The validation status of the SNPs is, in some cases, a much more important factor for their selection than their possible functional role. Such information is scarce: 2 359 534 out of 5 798 183 SNPs in dbSNP build 118 have been validated, which constitutes 40%. However, only 160 466 have estimates of population frequencies and only 94 867 have a phenotype associated. To obtain a sense of the reliability of the SNPs annotated with ‘no-info’, a set of SNPs was sought for a list of candidate modifier genes related to a phenotype exhibited by MEN2 (Multiple endocrine neoplasia, type IIA) patients (OMIM, #171400), all of them RET mutation carriers. MEN2 is an autosomal dominant syndrome of multiple endocrine neoplasms, with variable clinical expression even between members of the same family. This fact cannot be explained only by a mutation in a major susceptibility gene, but suggests a role for genetic modifiers, which may also work through quantitative effect.

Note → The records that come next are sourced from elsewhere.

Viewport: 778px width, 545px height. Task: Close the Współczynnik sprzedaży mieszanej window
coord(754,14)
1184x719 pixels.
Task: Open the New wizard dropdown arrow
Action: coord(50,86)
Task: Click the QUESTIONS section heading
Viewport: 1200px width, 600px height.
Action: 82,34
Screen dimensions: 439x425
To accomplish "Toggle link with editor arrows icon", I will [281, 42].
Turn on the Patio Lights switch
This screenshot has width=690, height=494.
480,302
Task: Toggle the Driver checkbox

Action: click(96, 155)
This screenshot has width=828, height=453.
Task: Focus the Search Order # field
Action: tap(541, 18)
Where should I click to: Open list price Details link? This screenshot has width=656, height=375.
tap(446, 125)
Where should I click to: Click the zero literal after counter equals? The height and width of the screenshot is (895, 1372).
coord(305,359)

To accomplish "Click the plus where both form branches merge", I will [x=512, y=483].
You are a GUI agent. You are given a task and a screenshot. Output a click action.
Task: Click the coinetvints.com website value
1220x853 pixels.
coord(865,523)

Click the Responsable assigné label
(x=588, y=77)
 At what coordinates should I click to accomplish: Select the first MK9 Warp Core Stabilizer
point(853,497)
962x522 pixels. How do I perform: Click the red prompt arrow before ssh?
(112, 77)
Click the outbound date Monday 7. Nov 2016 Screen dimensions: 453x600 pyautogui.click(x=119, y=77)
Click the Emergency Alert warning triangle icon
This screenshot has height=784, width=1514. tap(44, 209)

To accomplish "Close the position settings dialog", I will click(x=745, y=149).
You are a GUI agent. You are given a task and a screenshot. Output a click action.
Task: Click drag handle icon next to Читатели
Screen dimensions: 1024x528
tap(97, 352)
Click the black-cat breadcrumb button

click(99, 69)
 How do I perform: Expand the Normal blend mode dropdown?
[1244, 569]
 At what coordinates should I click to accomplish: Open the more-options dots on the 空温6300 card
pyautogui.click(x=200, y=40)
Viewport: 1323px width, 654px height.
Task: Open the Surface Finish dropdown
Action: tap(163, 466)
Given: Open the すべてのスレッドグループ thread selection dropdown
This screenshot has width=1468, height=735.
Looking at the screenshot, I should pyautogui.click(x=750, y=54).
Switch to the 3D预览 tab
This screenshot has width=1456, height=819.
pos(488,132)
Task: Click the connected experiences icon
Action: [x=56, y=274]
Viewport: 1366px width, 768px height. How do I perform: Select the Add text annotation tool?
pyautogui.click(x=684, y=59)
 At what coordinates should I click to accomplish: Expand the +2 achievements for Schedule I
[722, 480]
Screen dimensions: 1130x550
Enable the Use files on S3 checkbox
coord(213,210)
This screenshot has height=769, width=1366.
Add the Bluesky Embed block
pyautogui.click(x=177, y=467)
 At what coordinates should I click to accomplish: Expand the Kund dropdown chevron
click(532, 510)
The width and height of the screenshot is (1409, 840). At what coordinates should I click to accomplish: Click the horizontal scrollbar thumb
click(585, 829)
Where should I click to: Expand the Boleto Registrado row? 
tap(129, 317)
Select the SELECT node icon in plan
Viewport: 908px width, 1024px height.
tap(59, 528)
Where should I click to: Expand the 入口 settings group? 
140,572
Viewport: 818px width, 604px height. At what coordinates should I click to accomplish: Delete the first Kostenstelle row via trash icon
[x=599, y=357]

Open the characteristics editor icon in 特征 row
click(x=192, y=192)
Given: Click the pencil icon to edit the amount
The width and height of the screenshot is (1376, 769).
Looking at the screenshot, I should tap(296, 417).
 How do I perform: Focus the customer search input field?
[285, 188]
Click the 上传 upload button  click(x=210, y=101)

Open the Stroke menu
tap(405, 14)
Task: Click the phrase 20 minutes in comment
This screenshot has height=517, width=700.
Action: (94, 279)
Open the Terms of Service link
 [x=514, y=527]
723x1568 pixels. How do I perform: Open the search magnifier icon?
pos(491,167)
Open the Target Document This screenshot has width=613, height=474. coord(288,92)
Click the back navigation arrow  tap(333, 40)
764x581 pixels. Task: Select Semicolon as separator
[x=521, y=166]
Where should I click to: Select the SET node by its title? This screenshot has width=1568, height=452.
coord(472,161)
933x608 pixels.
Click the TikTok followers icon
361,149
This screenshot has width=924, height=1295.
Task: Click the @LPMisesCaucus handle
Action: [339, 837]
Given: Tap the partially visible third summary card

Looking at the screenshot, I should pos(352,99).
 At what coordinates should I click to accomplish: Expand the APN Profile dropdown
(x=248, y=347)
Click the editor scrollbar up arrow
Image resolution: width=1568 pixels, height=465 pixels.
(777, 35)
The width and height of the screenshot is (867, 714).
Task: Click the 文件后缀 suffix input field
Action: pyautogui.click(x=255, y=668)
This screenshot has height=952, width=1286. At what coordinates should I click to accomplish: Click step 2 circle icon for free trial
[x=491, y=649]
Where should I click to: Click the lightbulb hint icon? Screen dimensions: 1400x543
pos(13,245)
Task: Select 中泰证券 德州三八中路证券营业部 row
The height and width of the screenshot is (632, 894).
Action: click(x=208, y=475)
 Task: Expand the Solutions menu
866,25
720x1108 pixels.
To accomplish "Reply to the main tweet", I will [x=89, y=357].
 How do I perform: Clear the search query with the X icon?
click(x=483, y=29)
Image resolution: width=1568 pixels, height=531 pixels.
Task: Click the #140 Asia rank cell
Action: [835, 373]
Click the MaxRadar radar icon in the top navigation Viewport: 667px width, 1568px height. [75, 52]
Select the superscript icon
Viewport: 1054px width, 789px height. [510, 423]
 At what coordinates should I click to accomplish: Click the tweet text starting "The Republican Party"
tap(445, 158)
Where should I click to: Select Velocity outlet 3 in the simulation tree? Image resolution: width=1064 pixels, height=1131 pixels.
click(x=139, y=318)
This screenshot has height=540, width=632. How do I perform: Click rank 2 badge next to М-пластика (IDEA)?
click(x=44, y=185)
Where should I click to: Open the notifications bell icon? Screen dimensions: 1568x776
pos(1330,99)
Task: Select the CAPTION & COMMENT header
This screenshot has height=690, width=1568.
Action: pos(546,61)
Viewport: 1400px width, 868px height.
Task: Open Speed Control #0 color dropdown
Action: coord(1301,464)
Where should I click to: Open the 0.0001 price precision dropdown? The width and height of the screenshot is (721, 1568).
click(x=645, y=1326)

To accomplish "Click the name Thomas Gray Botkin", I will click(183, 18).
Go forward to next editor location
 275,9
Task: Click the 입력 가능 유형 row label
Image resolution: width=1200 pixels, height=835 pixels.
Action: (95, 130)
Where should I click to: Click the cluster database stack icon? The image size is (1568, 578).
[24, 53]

In most of cases, it was necessary to validate the putative SNPs identified by PupaSNP because there was no information about validation status. To validate SNPs and estimate their allele frequency, 48 non-related individuals from the Spanish population were used. The specific primers used to amplify the fragments of interest by PCR (polymerase chain reaction) were designed using the OLIGO 4.1 program. When possible, the primers were selected and designed to amplify a fragment (200–500 bp) that allowed us to investigate several SNPs at the same time. As a denaturing high-performance liquid chromatograph (dHPLC) system (WAVE, Transgenomics Limited, Crewe, UK) was used for the initial SNP screening, the fragments of interest had a homogeneous GC content across different domains from the DNA fragment to obtain a consistent melting profile. The Navigator software was used for data handling and optimization of the dHPLC system. After normalization, each PCR product that exhibited a change in the chromatogram profile was characterized by sequence analysis. These PCR products were purified using an E.Z.N.A. Cycle-Pure Kit (Omega Bio-tek, USA) according to the manufacturer's instructions, and sequenced using an automatic sequencer ABI PRISM™ 3700 (Applied Biosystems. Perkin Elmer, USA). The reaction was carried out in 4 μl of a Big Dye terminator cycle sequencing Kit (Perkin Elmer, USA), 10 pmol of the sense/antisense primer, 5% DMSO and 6–12 ng of amplified DNA. Although the results obtained here do not pretend to be capable of general extrapolation to the entire database, we have found that 24 out of 28 SNPs assayed proved to be authentic and polymorphic in the Spanish population, which constitutes a good rate.

DISCUSSION

Typically, SNPs have been used as markers to search for the real determinant of a disease in linkage disequilibria with it. As previously mentioned, the use of functional SNPs, which may be the real disease determinants, could be an important factor in increasing the sensitivity of association tests.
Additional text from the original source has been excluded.